To achieve these scientific breakthroughs, two distinct systems were developed. The first is a lab demonstrator designed for proof-of-concept experiments to push beyond current scientific limits. This system integrates a 400MHz Bruker NMR Spectrometer with a PHIP-Polarization add-on, connected via a mechanical shuttling system. The second is a portable, user-friendly system adaptable to various benchtop-NMR systems, aimed at point-of-service applications for instance contamination monitoring in wastewater treatment facilities or early drug discovery labs in pharmaceutical companies.
To meet increasing demand, we have developed a scalable chemical synthesis process capable of producing tens of grams of deuterated and isotopically labeled source molecules with high purity. Additionally, we have established a strategy for a global supply chain of highly-enriched parahydrogen.
In the Magsense project, we achieved several groundbreaking results that advance the state of the art in NMR spectroscopy. Notably, we successfully hyperpolarized a source molecule in high concentration and to high polarization levels through Parahydrogen Induced Polarization (PHIP). To our knowledge, achieving such levels of magnetization via PHIP, which requires a transition from singlet order to order in a magnetized state, have never before been achieved. This is because doing so required the understanding we developed during this project of how to perform polarization transfer when the dipolar field from the magnetized source becomes a dominant interaction during the transfer process. Effects of highly magnetized samples had been studied in the 1980s and 1990s but for samples with often less than 100x the magnetization produced during our hyperpolarization process. Not only did our technology require the development of hardware for producing and studying highly concentrated and highly polarized materials, but also solutions for observing the resulting hyperpolarized target species in terms of new NMR pulse sequences [Parker et al., Angew. Chem., 2023, De Biaso et al., in preparation], data analysis [Eichhorn, T. et al., JACS 2022], and locking techniques. Our strategy so far has been to expand upon the capabilities of our hyperpolarization technique, step-by-step, for the user to be able to apply it and still have access to the essential parts of the NMR toolkit that make it such a vital technique for chemical analysis. Our efforts thus far demonstrate the leveraging and building upon previous scientific research to advance well beyond the state of the art or what was previously achieved.

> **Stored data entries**
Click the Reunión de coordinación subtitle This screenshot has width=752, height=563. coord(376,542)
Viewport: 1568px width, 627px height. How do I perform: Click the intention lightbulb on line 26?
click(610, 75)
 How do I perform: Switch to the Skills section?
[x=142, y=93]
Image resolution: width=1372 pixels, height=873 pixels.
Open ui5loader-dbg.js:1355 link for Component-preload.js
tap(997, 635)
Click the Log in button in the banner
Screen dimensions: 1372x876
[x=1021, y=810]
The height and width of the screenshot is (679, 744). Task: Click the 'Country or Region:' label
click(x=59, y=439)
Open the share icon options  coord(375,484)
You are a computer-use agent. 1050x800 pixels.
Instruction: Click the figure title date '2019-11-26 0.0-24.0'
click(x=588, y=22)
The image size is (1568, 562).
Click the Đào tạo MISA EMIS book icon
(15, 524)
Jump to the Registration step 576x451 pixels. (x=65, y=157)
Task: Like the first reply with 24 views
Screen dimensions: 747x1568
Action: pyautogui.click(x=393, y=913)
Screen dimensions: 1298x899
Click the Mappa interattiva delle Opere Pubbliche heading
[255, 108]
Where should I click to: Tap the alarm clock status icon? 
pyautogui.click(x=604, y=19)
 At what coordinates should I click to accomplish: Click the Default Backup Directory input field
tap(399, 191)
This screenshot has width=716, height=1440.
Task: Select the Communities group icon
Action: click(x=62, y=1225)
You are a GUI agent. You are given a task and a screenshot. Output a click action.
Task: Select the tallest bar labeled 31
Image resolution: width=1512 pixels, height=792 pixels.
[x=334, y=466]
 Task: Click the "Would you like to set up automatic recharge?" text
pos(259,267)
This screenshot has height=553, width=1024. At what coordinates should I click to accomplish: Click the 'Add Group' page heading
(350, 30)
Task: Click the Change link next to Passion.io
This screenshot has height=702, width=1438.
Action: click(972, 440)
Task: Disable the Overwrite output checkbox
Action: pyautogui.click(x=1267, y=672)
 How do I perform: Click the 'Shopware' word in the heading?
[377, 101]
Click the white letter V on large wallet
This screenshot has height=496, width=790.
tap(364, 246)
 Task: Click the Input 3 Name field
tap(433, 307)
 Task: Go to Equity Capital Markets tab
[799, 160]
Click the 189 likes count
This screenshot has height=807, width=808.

> **Exercise instructions**
Please copy the text again, beginning at the words "To achieve these" and stopping after "in pharmaceutical companies.", and substitute "laboratory prototype" for "lab demonstrator".

> **Your solution**
To achieve these scientific breakthroughs, two distinct systems were developed. The first is a laboratory prototype designed for proof-of-concept experiments to push beyond current scientific limits. This system integrates a 400MHz Bruker NMR Spectrometer with a PHIP-Polarization add-on, connected via a mechanical shuttling system. The second is a portable, user-friendly system adaptable to various benchtop-NMR systems, aimed at point-of-service applications for instance contamination monitoring in wastewater treatment facilities or early drug discovery labs in pharmaceutical companies.